### Task brief
Only the lines from the one with "You are a computer-use" to the end of the data below should be given again, exactly, with both ends included and pictures omitted.

### Data in this exercise
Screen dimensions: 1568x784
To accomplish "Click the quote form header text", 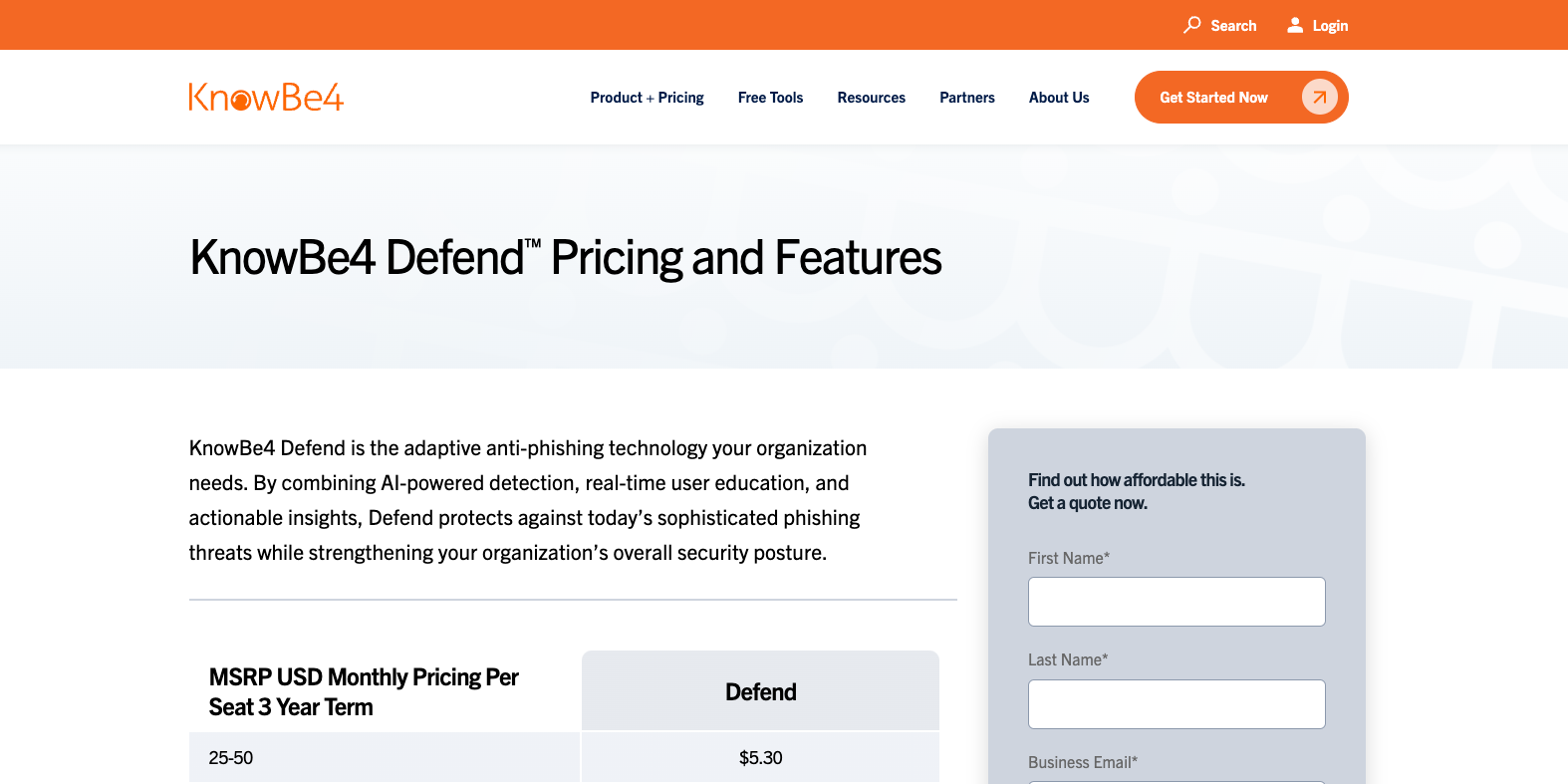I will click(x=1136, y=491).
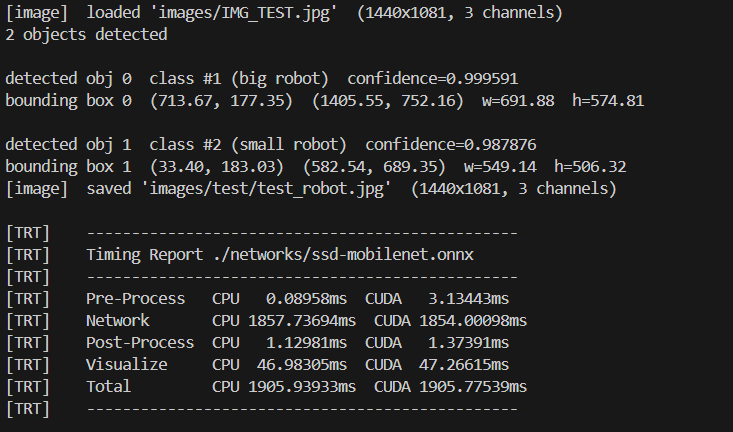Select the 'Total' timing row label
The height and width of the screenshot is (432, 733).
click(109, 386)
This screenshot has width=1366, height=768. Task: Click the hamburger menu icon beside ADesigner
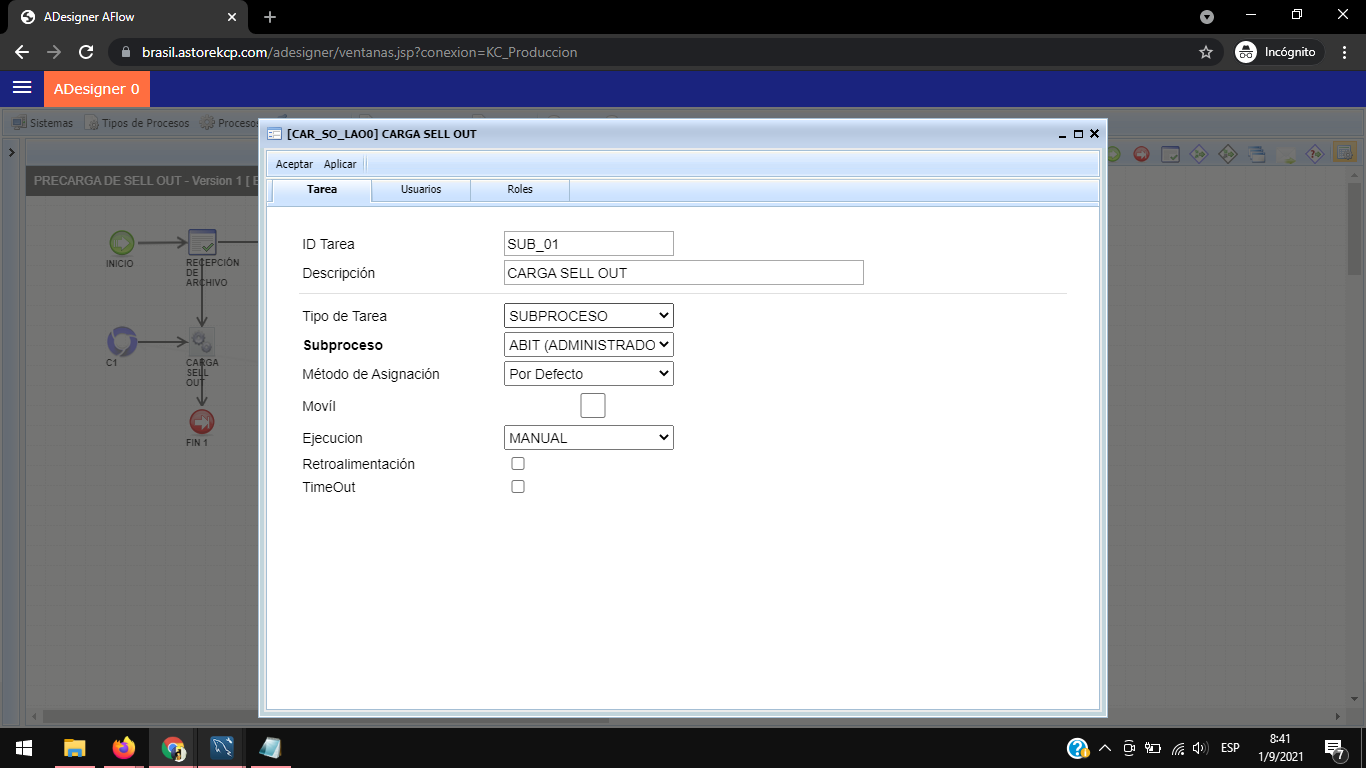(x=22, y=88)
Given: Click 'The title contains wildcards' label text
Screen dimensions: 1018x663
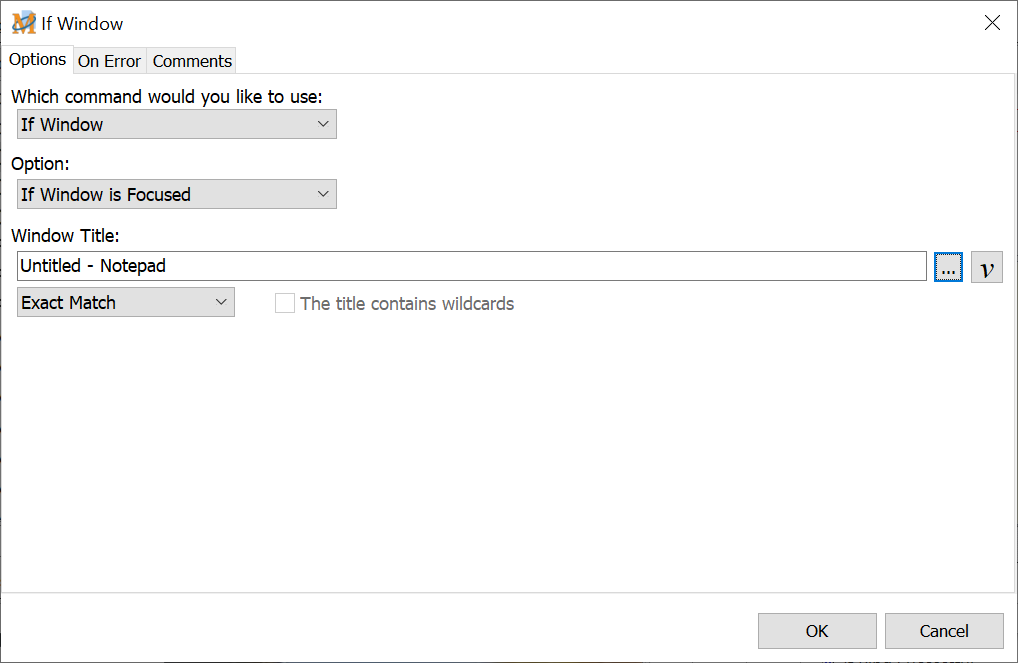Looking at the screenshot, I should click(x=407, y=303).
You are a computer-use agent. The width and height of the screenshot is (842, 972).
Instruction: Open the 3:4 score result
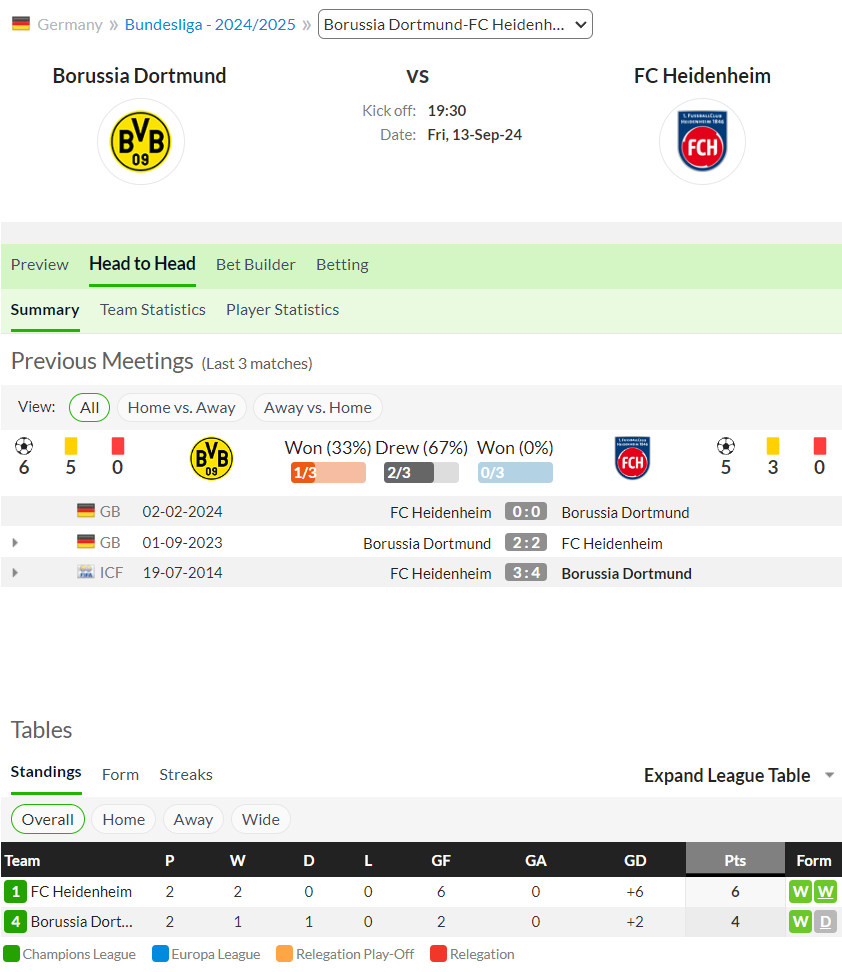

### Response area
You are a computer-use agent. The width and height of the screenshot is (842, 972).
Instruction: Open the 3:4 score result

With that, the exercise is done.